The chances are that after my “literary advice”, I may have to rewrite a lot of the book. That is another reason why I chose the self-publish option. Lets face it, you can get sick at the thought of editing the book again! But if rewriting will make the book better, surely I should do it? After a year of no editing, the thought of rewriting chapters does not seem as bad as before. Then there is the doubt again, what if I’m not good enough to rewrite it to the next level? Well, you don’t know till you try 🙂

The self-publish route is always open, but once you self-publish, the traditional publishing route becomes limited. I don’t think I have tried hard enough.

Read the following:

http://peggyblair.wordpress.com/2011/03/12/how-many-agents-should-you-query-before-giving-up/?blogsub=confirmed#blog_subscription-3

Step 2 Self-publishing

Enid Blyton sells millions of books worldwide and, if we listen to writing experts, apparently her writing is terrible. So there’s hope for us all – hey? Is a good story enough, or do you need to be a good writer, too? Common sense says the latter, as surely writing is a craft which improves over time? The problem is, as a would-be “good writer” trying to establish myself as a self-published author,  I am already thinking about all the mistakes that I have made as I write the first entry to this blog, and my brain is screaming at me to stop and to go back and to correct my grammar. As a blogger I am thinking do I really care if I miss out commas, question marks and write terribly constructed sentences? And here lies my first dilemma. Yes I do care, but not enough to pay someone to grammar check my blog, or to spend hours rewriting my blog 🙂 I would much rather spend that time writing my second book, or in my case, checking through the proof which arrived (finally!) in the post today – hurray!

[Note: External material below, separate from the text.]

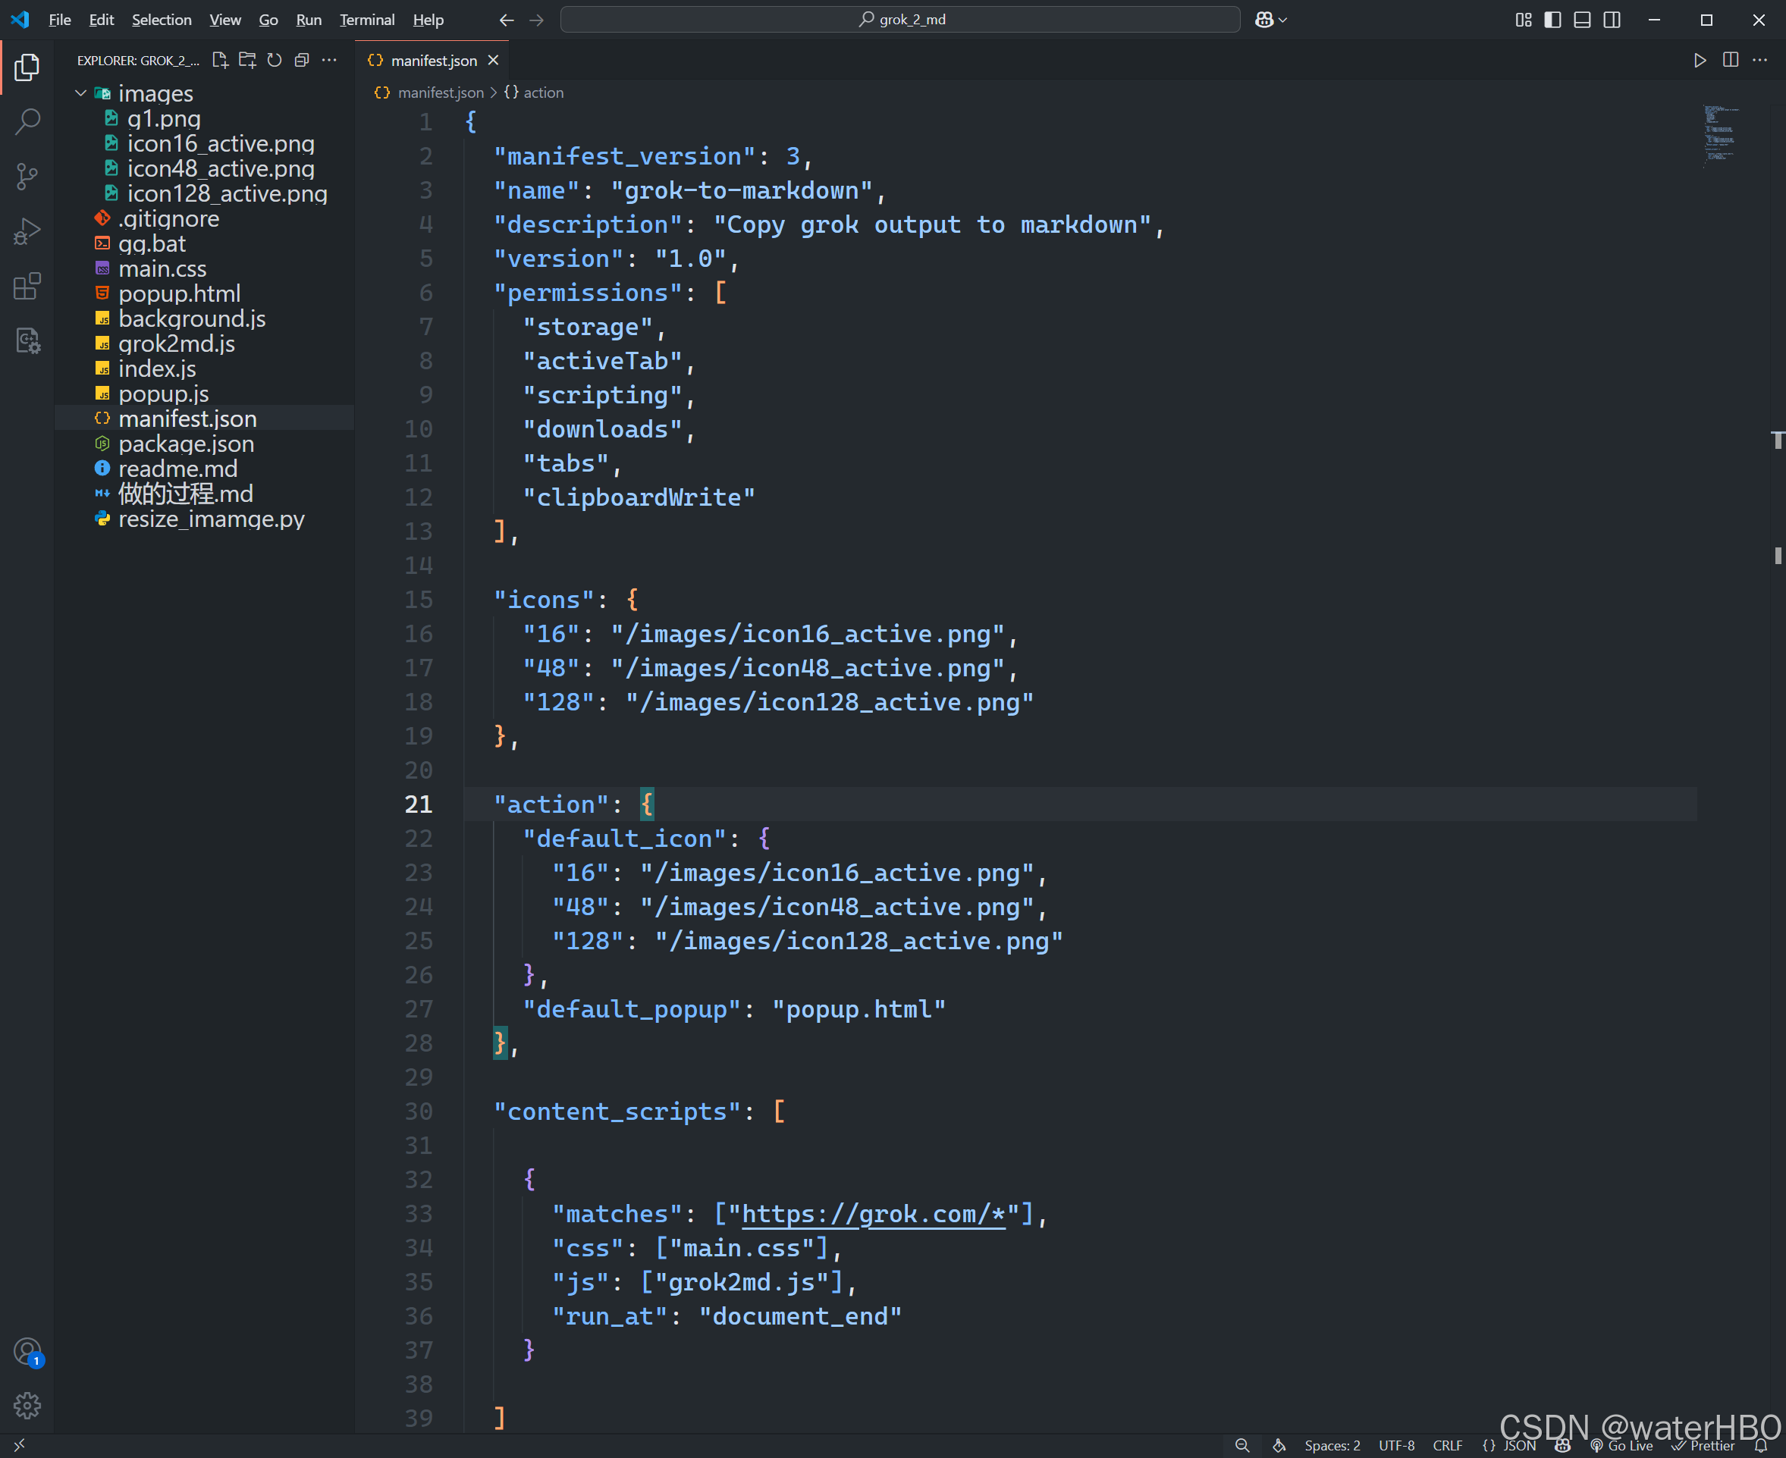Open Run and Debug view
Image resolution: width=1786 pixels, height=1458 pixels.
click(27, 232)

(My second dilemma – will a reader of my blog mind if I use smiley faces?)

NOTE – it took almost 4 weeks to receive my proof through the post from Createspace (CS). Factor this into your timescales, unless you plan on paying for premium postage. Does it help if I put all the important bits in bold, so you can skip the other bits?

The facts are:

Terrible writers have written bestselling books.

Great writers have written books that nobody reads.

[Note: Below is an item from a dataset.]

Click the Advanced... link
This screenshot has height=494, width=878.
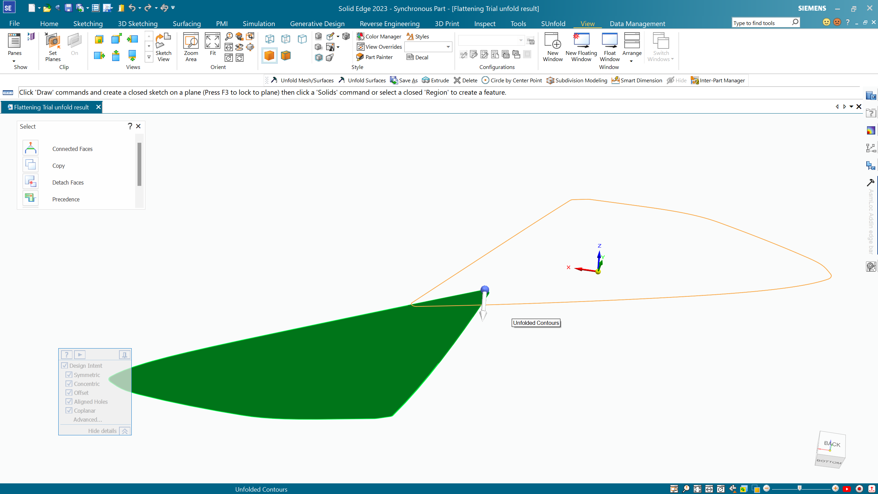pyautogui.click(x=87, y=420)
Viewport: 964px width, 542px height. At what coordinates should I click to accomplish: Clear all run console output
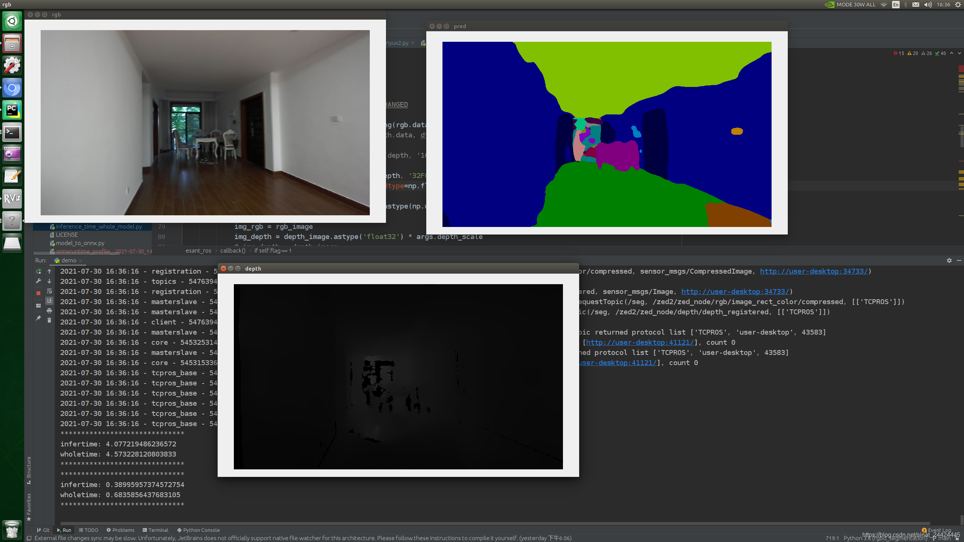point(49,320)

Truthfully? I’d be happy to fall into either category.

My guide on how to be a great writer:

Read, read and read some more (wish I had more time to read).

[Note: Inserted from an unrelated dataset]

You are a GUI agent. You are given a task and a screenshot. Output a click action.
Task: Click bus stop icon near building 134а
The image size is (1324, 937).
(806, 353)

Write, write and write some more (wish I had more time to write).

Step 2 Self-Publishing

If you think there is just one guide out there that tells you everything that you want to know, then you are mistaken. Everybody’s journey in life is different, and so is everybody’s journey in self-publishing. Some of you may already have written a book, some of you may be further along (like myself). I found the following useful on my journey:

Writers’ &Artists’ Yearbook

Writers’ &Artists’ Yearbook Guide to Getting Published.

Collins Improve Your Grammar

Self-Printed: The Sane person’s Guide to Self-Publishing (written by a self-published author, Catherine Ryan Howard) (e-book)

Building your book for kindle (e-book)

Publish on Amazon Kindle with Kindle (e-book)

Forums on createspace

Youtube tutorials (on photoshop elements, mainly, but it’s also helped with my blogging!)

General googling whenever I was stuck. What would we do without the internet?

Step 1 Self-Publishing

If you have stumbled across this blog in hope of finding help about self-publishing, then you have come to the right place. To save you the pain of reading through all of my blog when you really don’t care about what I write, yes, I can hear you, just tell me what I need to know so I can leave your site! Well thanks for visiting and here’s what you need to know…

My guide to self-publishing:

Step 1

1)      Talk yourself out of it and take up knitting. You’ll make more money selling your knitted items on ebay.

2)      If you don’t have a computer – take up knitting and sell your items on ebay.

3)      If you have a computer but are computer illiterate – take up knitting and sell your items on ebay.

4)      If you have a computer and are reasonably comfortable about using a variety of software packages and navigating around the world of internet and social media, then progress to the next step of my guide.